### Excerto

# # #

Qualquer almanaque do jogo bonito o diz: Artur José Pereira foi o primeiro jogador-estrela do futebol português. No início do século XX, era o maior craque e, seguramente, o mais cobiçado. Protagonizou até a primeira "transferência-sensação". Era rebelde, livre. Nascido em Belém, ao tempo um bairro pobre, Artur José Pereira iniciou-se no União Belenense, seguiu para o Grupo Sport Lisboa - que daria origem ao Sport Lisboa e Benfica - e vingou. Desavindo com os encarnados, mudou-se com escândalo para o Sporting, onde continuou a vencer. Médio virtuoso, Artur José Pereira queria voltar a Belém. Logo após o tal título de 1919, pediu a Francisco Stromp para sair e este, irritado, mandou dizer-lhe: "O Artur que vá à merda e funde lá o tal clube em Belém!" Artur "foi" e fundou o Belenenses.
O dérbi que sempre usou faca nos dentes
Boa parte do século passado desportivo foi preenchido pela rivalidade entre leões e águias e em 1919 já se marcava a fogo a tensão nos duelos dentro e fora de campo entre os principais emblemas lisboetas, que ao tempo tinham as mais numerosas falanges de adeptos no país e colónias de então. Além das questões de secretaria, a coisa já fervia no interior das quatro linhas.
Nesse Campeonato de Lisboa de 1918/19, o dérbi já usava faca nos dentes, era marcado por violência física e verbal e os árbitros, no dizer do povo, "já faziam como o Mazzola e davam à sola". No segundo encontro da finalíssima entre Sporting e Benfica, no Campo Grande, houve quase luta livre dentro de campo. Além de os leões se queixarem de tentativas de agressões a dirigentes seus, os jogadores das duas equipas interessaram-se mais pelas tíbias uns dos outros do que pela bola e, muita agressividade e três expulsões depois, o duelo foi considerado um embaraço para a divulgação do desporto.

# # #

### Dados em análise
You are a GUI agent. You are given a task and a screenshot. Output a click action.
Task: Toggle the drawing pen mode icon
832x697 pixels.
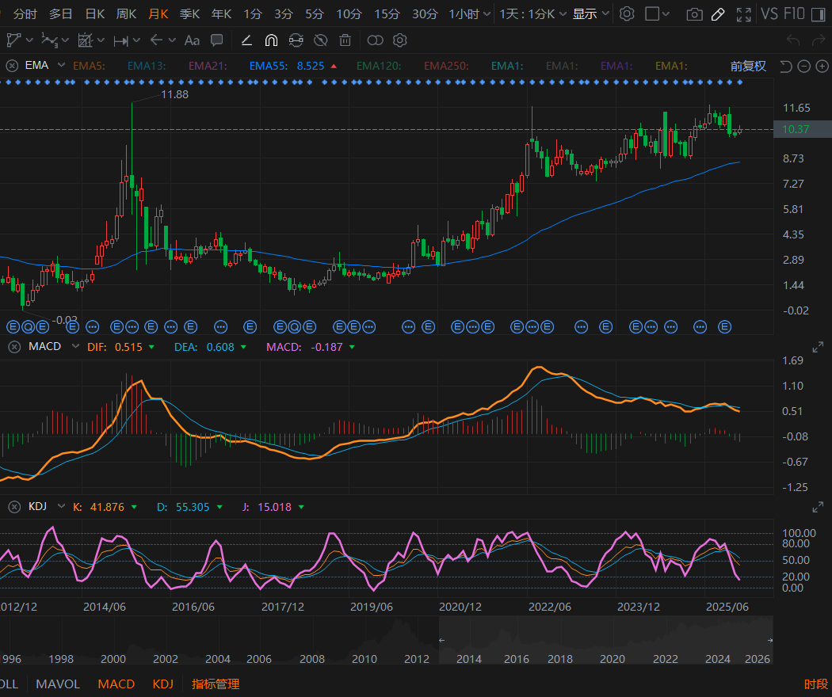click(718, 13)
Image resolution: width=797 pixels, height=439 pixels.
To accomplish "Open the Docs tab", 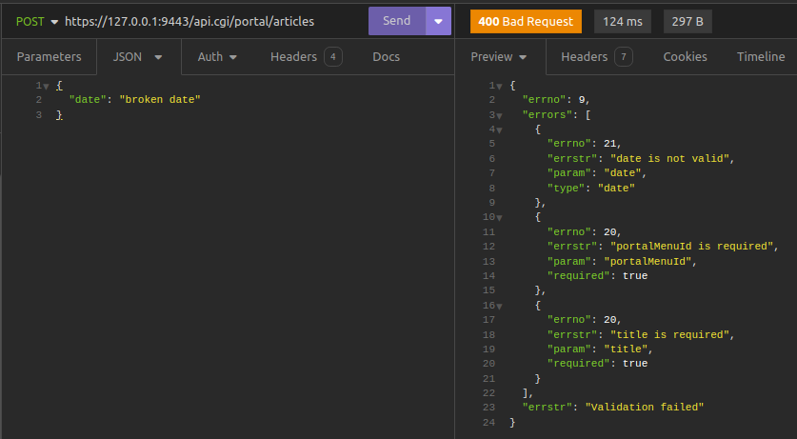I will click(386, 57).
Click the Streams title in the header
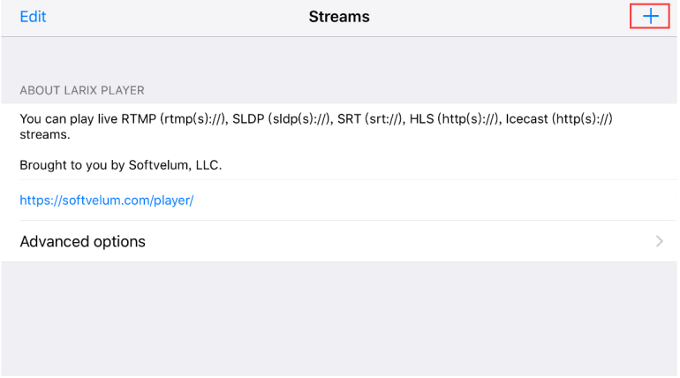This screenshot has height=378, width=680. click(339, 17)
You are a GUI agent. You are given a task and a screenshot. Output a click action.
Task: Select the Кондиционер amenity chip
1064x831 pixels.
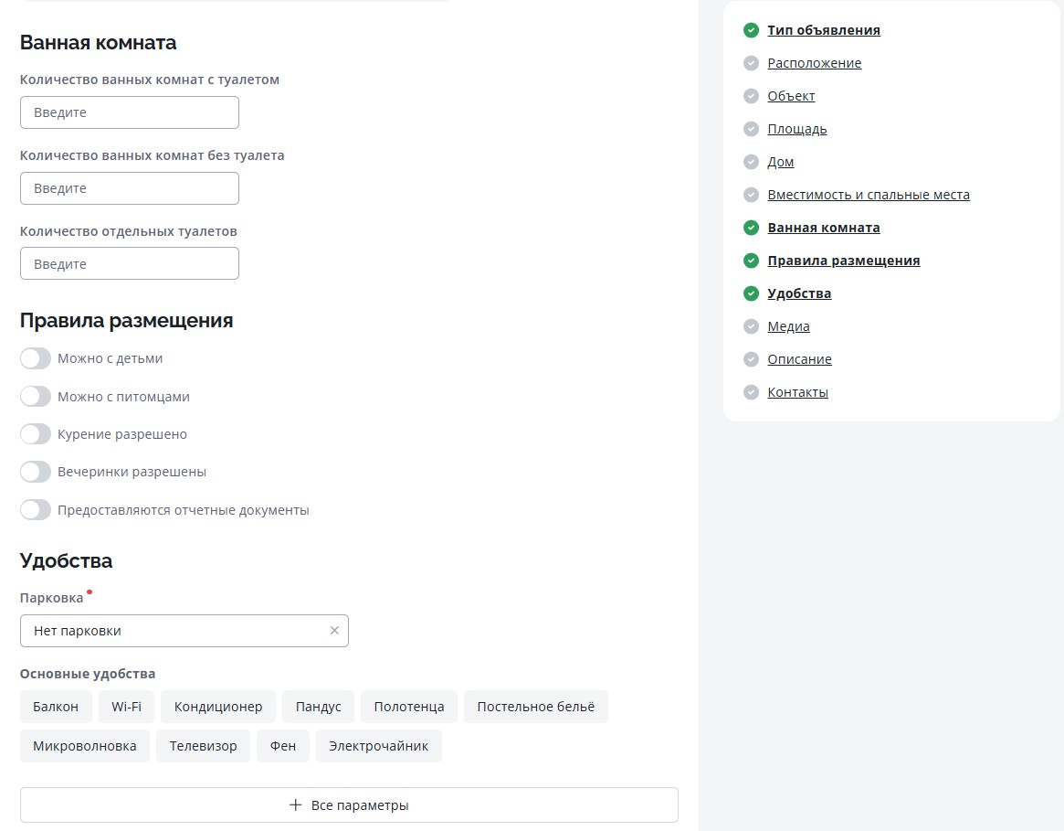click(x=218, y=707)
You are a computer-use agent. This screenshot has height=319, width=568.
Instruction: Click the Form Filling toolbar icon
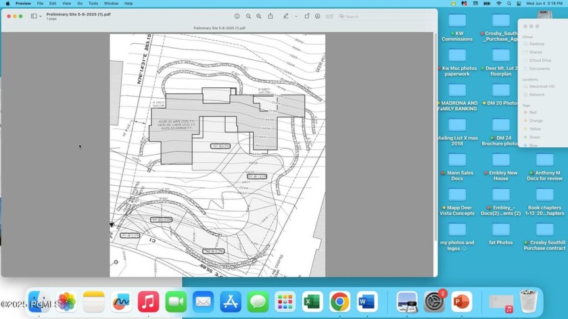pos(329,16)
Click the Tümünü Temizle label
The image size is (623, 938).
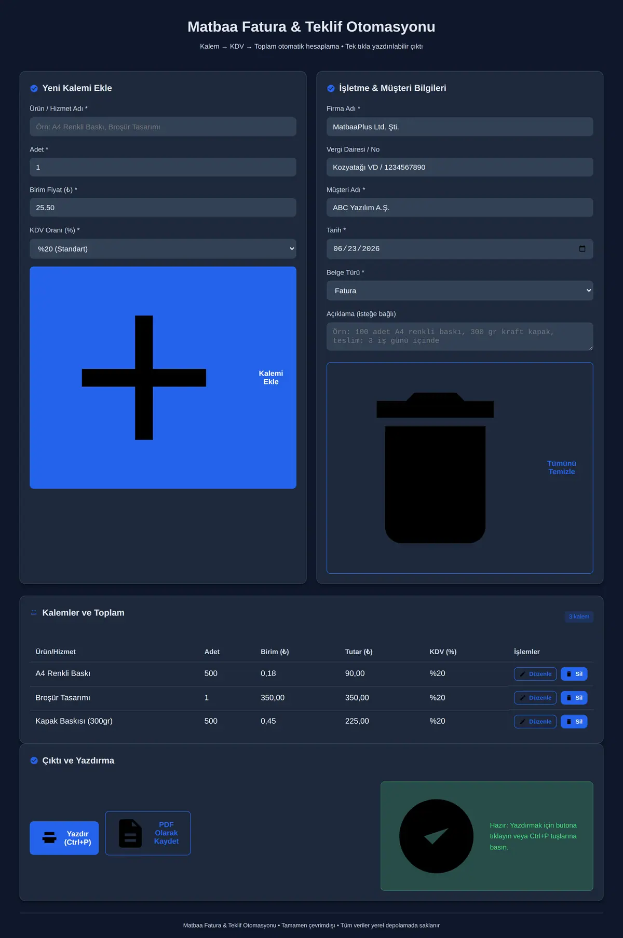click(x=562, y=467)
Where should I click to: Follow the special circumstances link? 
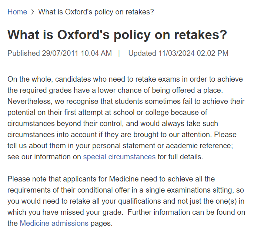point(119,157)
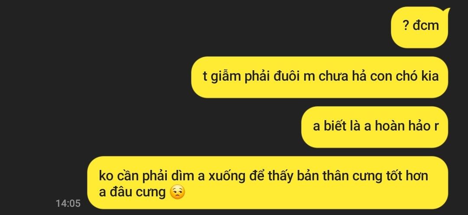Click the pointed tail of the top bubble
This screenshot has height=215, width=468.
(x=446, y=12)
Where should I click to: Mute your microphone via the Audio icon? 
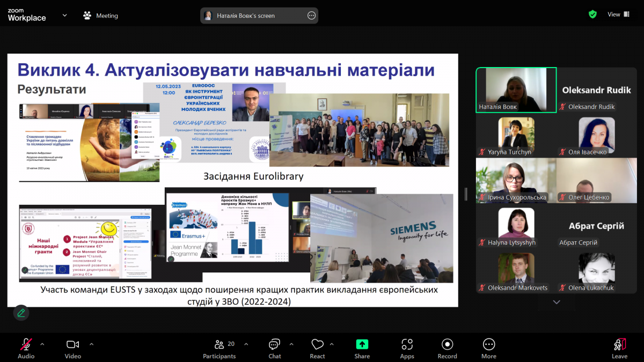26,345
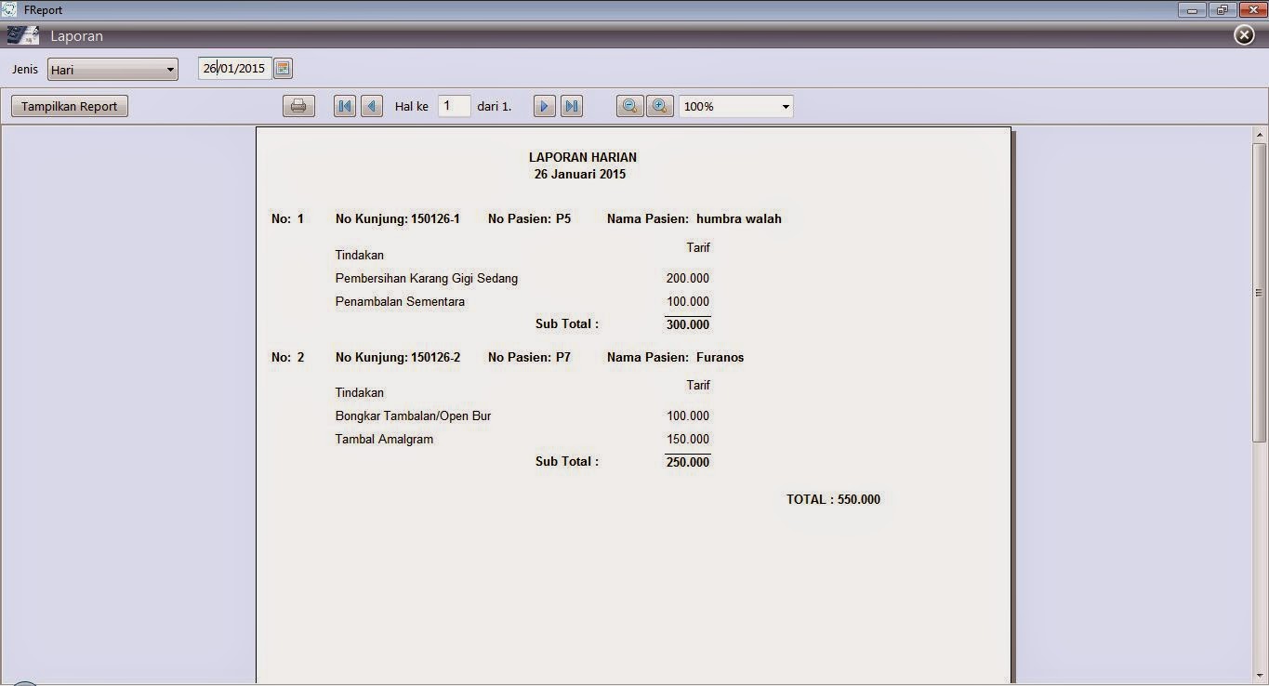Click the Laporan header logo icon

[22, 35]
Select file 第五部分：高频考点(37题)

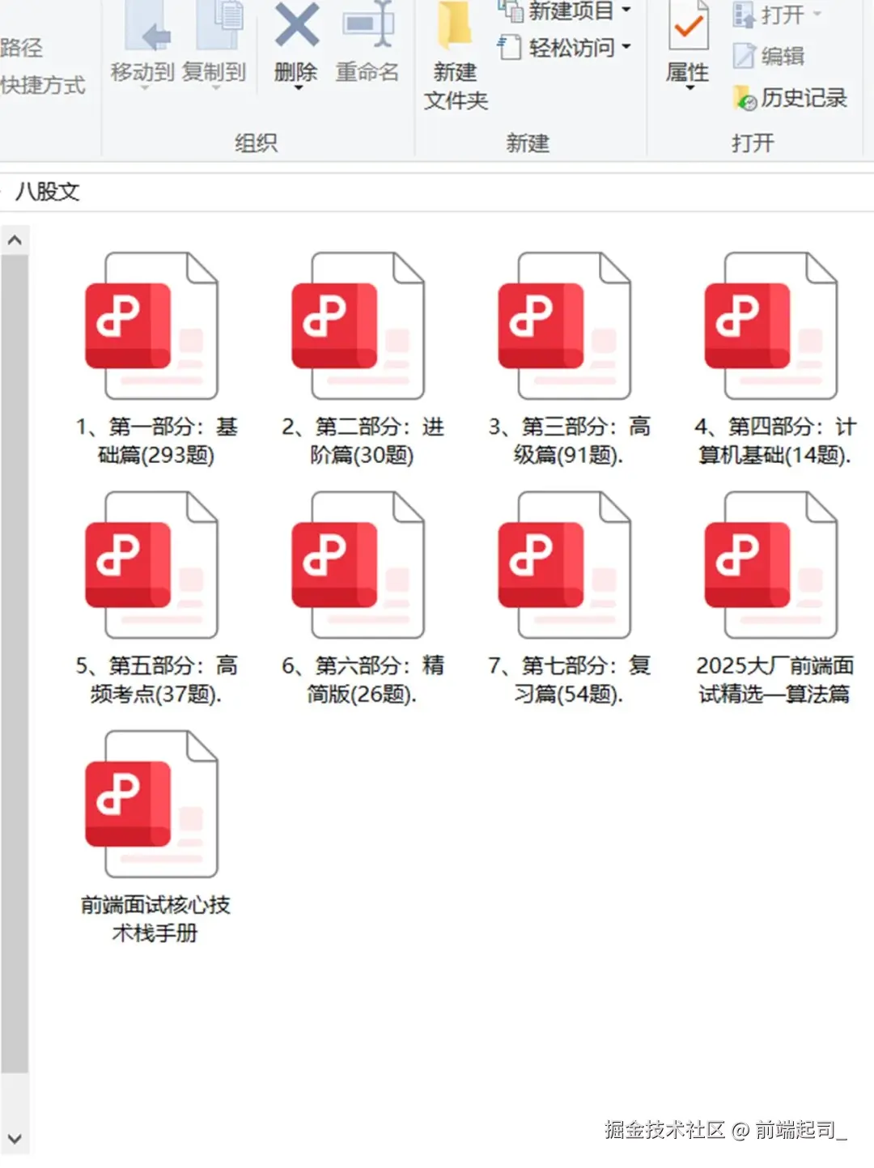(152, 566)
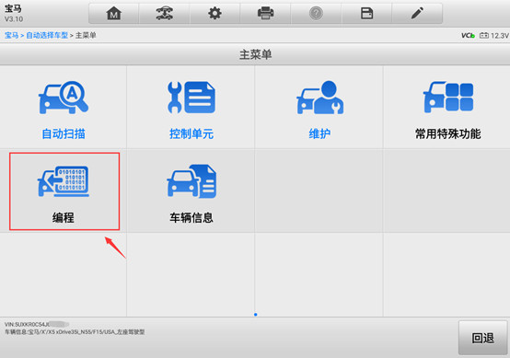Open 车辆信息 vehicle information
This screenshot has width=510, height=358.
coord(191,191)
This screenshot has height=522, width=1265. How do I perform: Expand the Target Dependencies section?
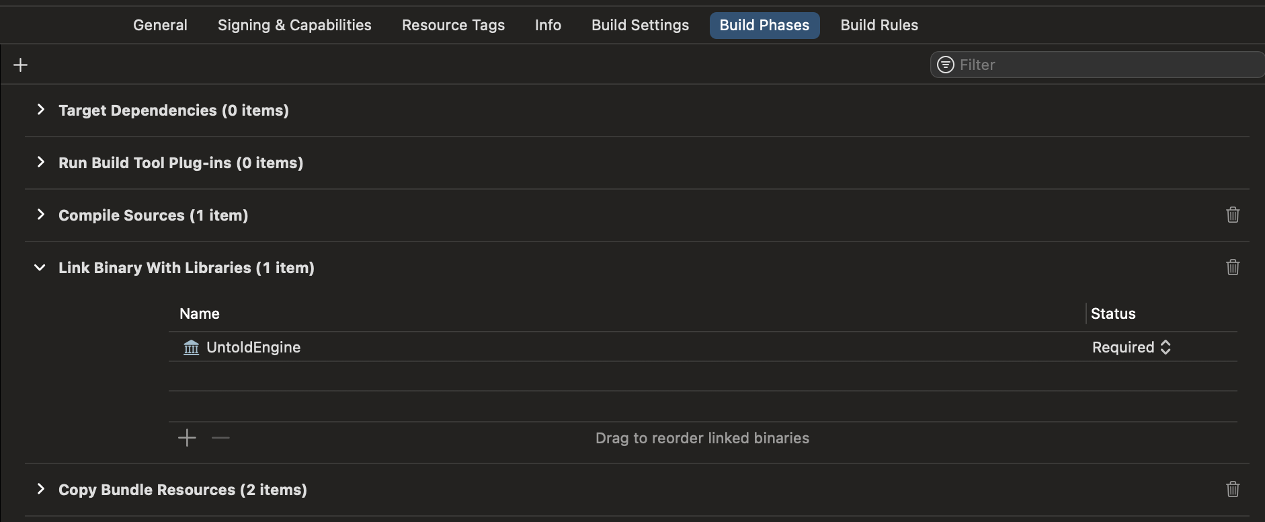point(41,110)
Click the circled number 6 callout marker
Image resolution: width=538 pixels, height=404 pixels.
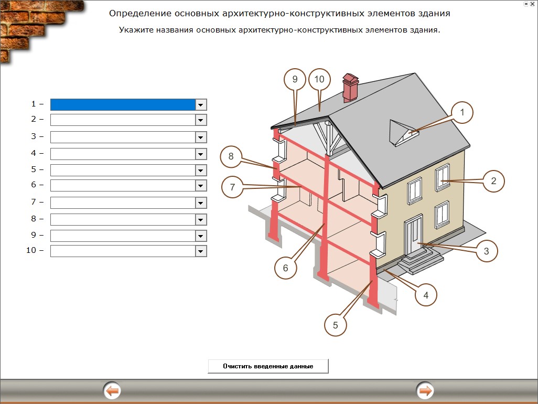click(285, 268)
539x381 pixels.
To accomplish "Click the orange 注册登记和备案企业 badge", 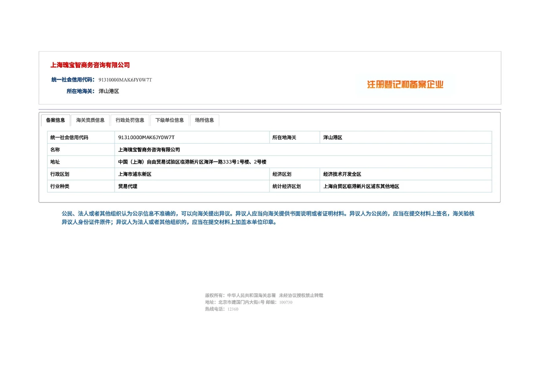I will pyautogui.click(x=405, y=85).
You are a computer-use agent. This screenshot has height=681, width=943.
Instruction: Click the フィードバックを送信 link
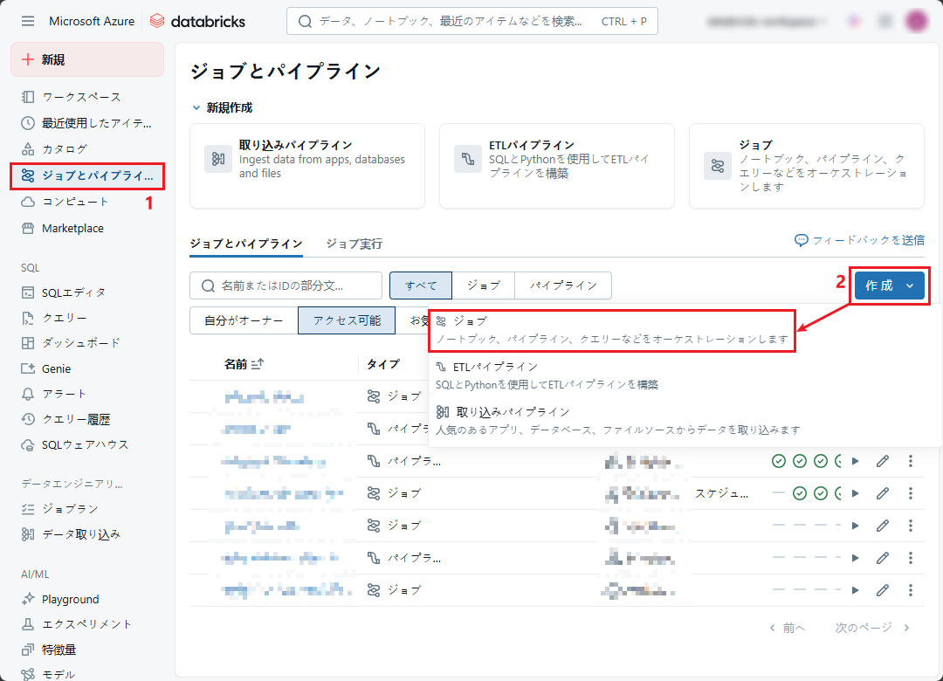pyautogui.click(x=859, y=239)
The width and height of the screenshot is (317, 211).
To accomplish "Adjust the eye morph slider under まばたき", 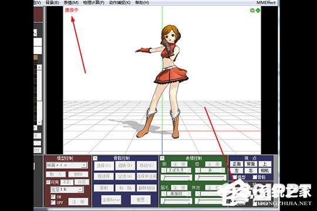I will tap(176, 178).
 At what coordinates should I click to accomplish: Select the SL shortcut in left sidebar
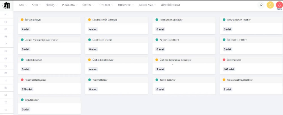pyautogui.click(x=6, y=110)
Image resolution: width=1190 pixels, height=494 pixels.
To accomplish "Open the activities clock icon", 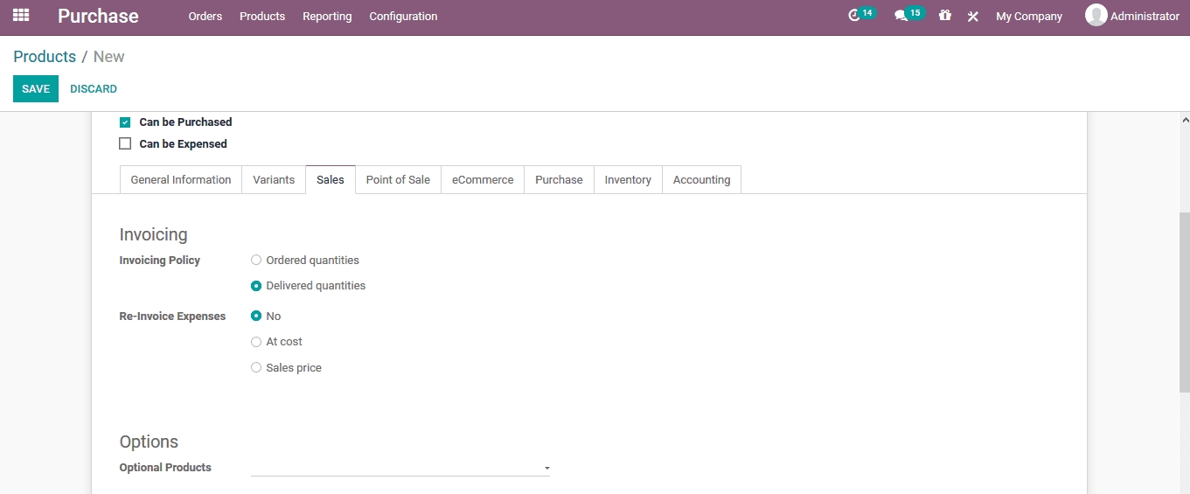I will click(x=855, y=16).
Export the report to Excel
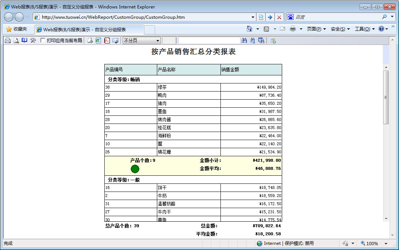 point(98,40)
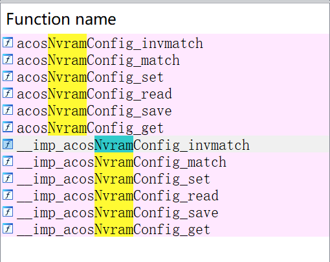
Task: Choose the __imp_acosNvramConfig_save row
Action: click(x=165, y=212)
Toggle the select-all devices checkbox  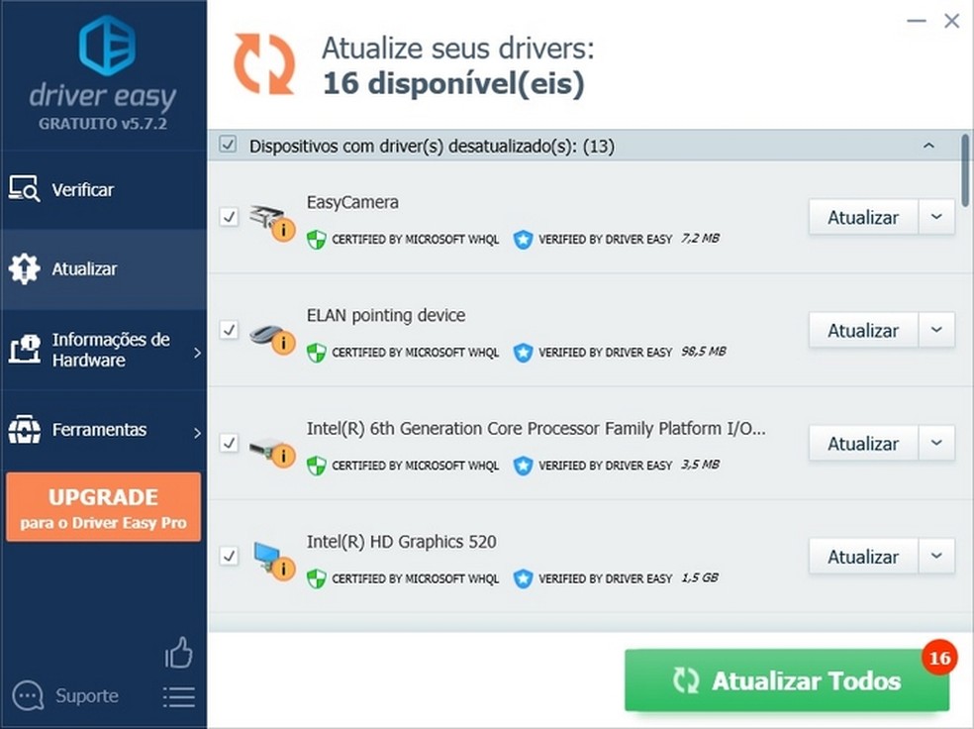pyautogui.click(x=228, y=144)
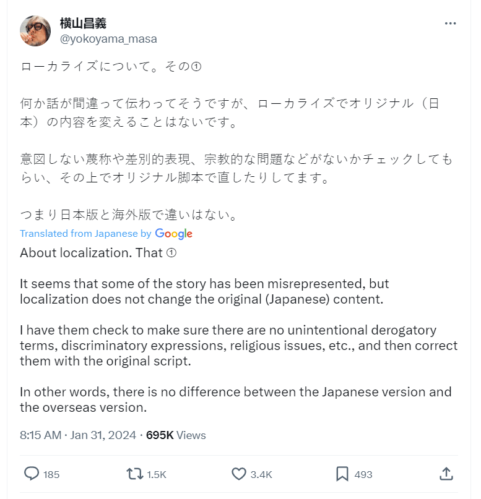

# # #

### Tarefa 1
Segundo o excerto, onde nasceu Artur José Pereira?
### Tarefa 2
Copie do excerto, sem qualquer alteração, o trecho que vai de "Nesse Campeonato de" até "divulgação do desporto.".
Os registos apresentados não são necessários.

### Resultado da tarefa 1
Em Belém, à época um bairro pobre.

### Resultado da tarefa 2
Nesse Campeonato de Lisboa de 1918/19, o dérbi já usava faca nos dentes, era marcado por violência física e verbal e os árbitros, no dizer do povo, "já faziam como o Mazzola e davam à sola". No segundo encontro da finalíssima entre Sporting e Benfica, no Campo Grande, houve quase luta livre dentro de campo. Além de os leões se queixarem de tentativas de agressões a dirigentes seus, os jogadores das duas equipas interessaram-se mais pelas tíbias uns dos outros do que pela bola e, muita agressividade e três expulsões depois, o duelo foi considerado um embaraço para a divulgação do desporto.